◆ Aim of the exercise: Rewrite the lines below as a Markdown table with two columns, No. and Line, putting a row number in the first and the line in the second. Leave out blank lines.

◆ Exercise materials:
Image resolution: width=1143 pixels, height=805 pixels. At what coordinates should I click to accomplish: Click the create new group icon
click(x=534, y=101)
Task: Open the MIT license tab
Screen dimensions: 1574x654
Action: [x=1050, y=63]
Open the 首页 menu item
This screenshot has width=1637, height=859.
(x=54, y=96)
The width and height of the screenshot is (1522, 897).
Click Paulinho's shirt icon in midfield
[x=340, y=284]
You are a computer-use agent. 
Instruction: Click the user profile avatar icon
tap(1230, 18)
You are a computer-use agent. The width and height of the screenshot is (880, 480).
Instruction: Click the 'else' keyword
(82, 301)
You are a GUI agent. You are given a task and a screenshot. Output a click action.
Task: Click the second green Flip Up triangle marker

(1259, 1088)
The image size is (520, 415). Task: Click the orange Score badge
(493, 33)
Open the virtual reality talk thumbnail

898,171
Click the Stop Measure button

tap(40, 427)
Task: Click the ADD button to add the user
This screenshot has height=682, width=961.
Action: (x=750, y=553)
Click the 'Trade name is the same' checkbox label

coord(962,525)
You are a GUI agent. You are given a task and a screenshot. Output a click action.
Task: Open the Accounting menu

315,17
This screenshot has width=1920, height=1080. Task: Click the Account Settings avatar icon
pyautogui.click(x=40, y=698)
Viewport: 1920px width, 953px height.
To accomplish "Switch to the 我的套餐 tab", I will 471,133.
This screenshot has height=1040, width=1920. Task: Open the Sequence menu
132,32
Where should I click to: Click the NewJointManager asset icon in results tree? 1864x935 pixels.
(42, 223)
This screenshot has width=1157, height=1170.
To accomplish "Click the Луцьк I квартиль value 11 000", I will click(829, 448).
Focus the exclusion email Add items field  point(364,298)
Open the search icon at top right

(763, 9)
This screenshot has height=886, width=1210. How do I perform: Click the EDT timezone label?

◆ Answer to the problem:
| No. | Line |
|---|---|
| 1 | Image resolution: width=1143 pixels, height=805 pixels. At what coordinates should I click to accomplish: Click the create new group icon |
| 2 | click(x=534, y=101) |
| 3 | Task: Open the MIT license tab |
| 4 | Screen dimensions: 1574x654 |
| 5 | Action: [x=1050, y=63] |
| 6 | Open the 首页 menu item |
| 7 | This screenshot has width=1637, height=859. |
| 8 | (x=54, y=96) |
| 9 | The width and height of the screenshot is (1522, 897). |
| 10 | Click Paulinho's shirt icon in midfield |
| 11 | [x=340, y=284] |
| 12 | You are a computer-use agent.  |
| 13 | Instruction: Click the user profile avatar icon |
| 14 | tap(1230, 18) |
| 15 | You are a computer-use agent. The width and height of the screenshot is (880, 480). |
| 16 | Instruction: Click the 'else' keyword |
| 17 | (82, 301) |
| 18 | You are a GUI agent. You are given a task and a screenshot. Output a click action. |
| 19 | Task: Click the second green Flip Up triangle marker |
| 20 | (1259, 1088) |
| 21 | The image size is (520, 415). Task: Click the orange Score badge |
| 22 | (493, 33) |
| 23 | Open the virtual reality talk thumbnail |
| 24 | 898,171 |
| 25 | Click the Stop Measure button |
| 26 | tap(40, 427) |
| 27 | Task: Click the ADD button to add the user |
| 28 | This screenshot has height=682, width=961. |
| 29 | Action: (x=750, y=553) |
| 30 | Click the 'Trade name is the same' checkbox label |
| 31 | coord(962,525) |
| 32 | You are a GUI agent. You are given a task and a screenshot. Output a click action. |
| 33 | Task: Open the Accounting menu |
| 34 | 315,17 |
| 35 | This screenshot has width=1920, height=1080. Task: Click the Account Settings avatar icon |
| 36 | pyautogui.click(x=40, y=698) |
| 37 | Viewport: 1920px width, 953px height. |
| 38 | To accomplish "Switch to the 我的套餐 tab", I will 471,133. |
| 39 | This screenshot has height=1040, width=1920. Task: Open the Sequence menu |
| 40 | 132,32 |
| 41 | Where should I click to: Click the NewJointManager asset icon in results tree? 1864x935 pixels. |
| 42 | (42, 223) |
| 43 | This screenshot has width=1157, height=1170. |
| 44 | To accomplish "Click the Луцьк I квартиль value 11 000", I will click(829, 448). |
| 45 | Focus the exclusion email Add items field  point(364,298) |
| 46 | Open the search icon at top right |
| 47 | (763, 9) |
| 48 | This screenshot has height=886, width=1210. How do I perform: Click the EDT timezone label? |